Supplied text:
Model Juliana Coetzer wears pieces from 2Bob's Blue Sky collection.

of Anthony’s story since he did “the sensible thing” and enrolled in UCT’s BComm degree after high school. Half way through second year “I basically smoked myself into obviation.” The situation spiralled: Anthony put his course on hold, moving home to Port Elisabeth to recalibrate. When he returned to UCT it was to study Film and Media, levelling up with an Honours in English Literature, his thesis on the commodification of hip hop culture. 

2Bop was born in 2004 as a side hustle. Four years later, Anthony partnered with graphic designer Bradley Abrahams to work on the brand full time. In 2011 they opened Smith & Abrahams, “a modern take on the classic mens’ outfitters,” in Woodstock. Sneakers, streetwear and magazines were sold in the front, and 2Bop was manufactured in the back. “I think it was a bit ahead of its time,” says Anthony, though even then reporters lauded the space for its ‘cult following.’ That following multiplied in 2016 when Anthony and Bradly parted ways and the space became Corner Store: a home for 2Bop, Sol-Sol, and Young and Lazy. All three brands were (at least partly) produced and sold on the premises, and for a time it was also home to a design agency - easily Cape Town’s coolest creative space.

Questions to answer:
[1] According to the 2Bop passage, in what year did 2Bop begin as a side hustle?
[2] Echo the 2Bop passage word for word from "2Bop was born" to "coolest creative space.".
[3] Carry on the passage about the 2Bop clothing brand, picking up right after its final sentence.

[Dataset entries]
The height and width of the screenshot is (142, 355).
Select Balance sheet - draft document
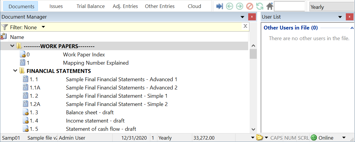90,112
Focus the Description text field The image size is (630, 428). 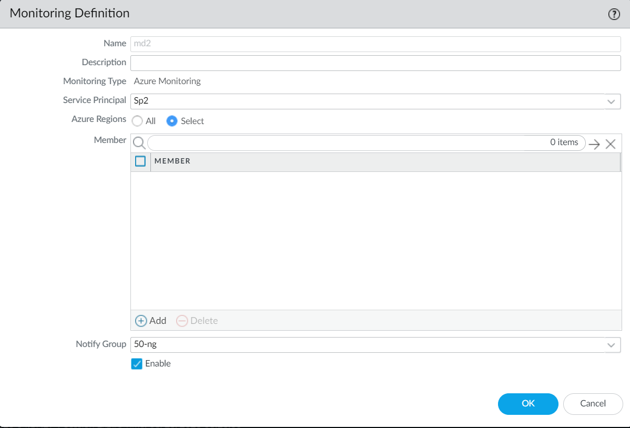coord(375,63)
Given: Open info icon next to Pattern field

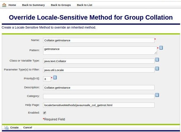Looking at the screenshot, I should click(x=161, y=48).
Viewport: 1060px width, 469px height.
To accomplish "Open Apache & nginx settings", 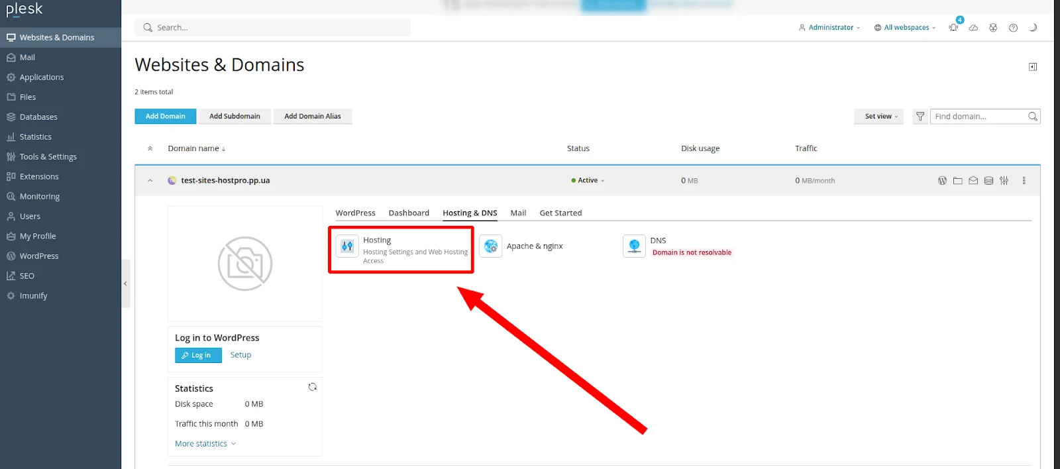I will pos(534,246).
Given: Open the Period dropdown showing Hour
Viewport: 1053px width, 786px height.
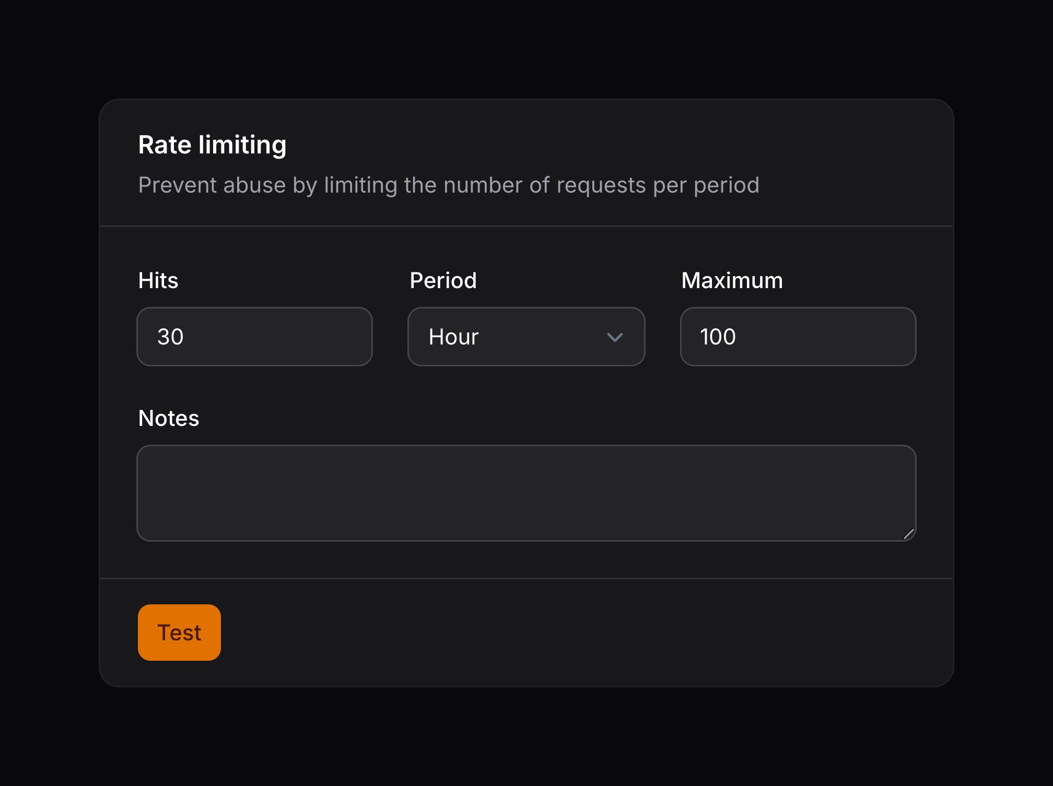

Your written answers:
[1] 2004

[2]
2Bop was born in 2004 as a side hustle. Four years later, Anthony partnered with graphic designer Bradley Abrahams to work on the brand full time. In 2011 they opened Smith & Abrahams, “a modern take on the classic mens’ outfitters,” in Woodstock. Sneakers, streetwear and magazines were sold in the front, and 2Bop was manufactured in the back. “I think it was a bit ahead of its time,” says Anthony, though even then reporters lauded the space for its ‘cult following.’ That following multiplied in 2016 when Anthony and Bradly parted ways and the space became Corner Store: a home for 2Bop, Sol-Sol, and Young and Lazy. All three brands were (at least partly) produced and sold on the premises, and for a time it was also home to a design agency - easily Cape Town’s coolest creative space.

[3]
Corner Store closed in 2018, not necessarily for lack of business, but more the challenges in finding common ground between three businesses at very different stages of their evolution (Sol-Sol, for example, is 10 years younger than 2Bop). Does Anthony miss having a physical home to sell his product? “To be honest, no,” he laughs. “A lot more work goes into managing a retail space for relatively small returns.” Selling online, he admits, isn’t as easy as it may seem, explaining that a lack of physical presence can be detrimental to moving product. Still, just shy of a month after our meeting, the AW19 Blue Sky collection is almost completely sold out on 2Bop’s online pre-orders. 

Freed from the admin that is boutique retail, Anthony enrolled in Threads, a fashion business accelerator course/competition hybrid by Standard Bank. 14 weeks of coursework compiled by an Italian university spanned traditional lectures and field trips across the country to fabric manufacturers and retailer head quarters. “It was kinda like a mini MBA,” says Anthony, confirming that he’d finally reached a place in his life where he could thoroughly appreciate a business course. And though he’s definitely too humble to mention it, he walked away 

with first prize, which included funding to participate at a trade show in Paris, a popup at Patta in Amsterdam, and a fancy Benz to drive for a year.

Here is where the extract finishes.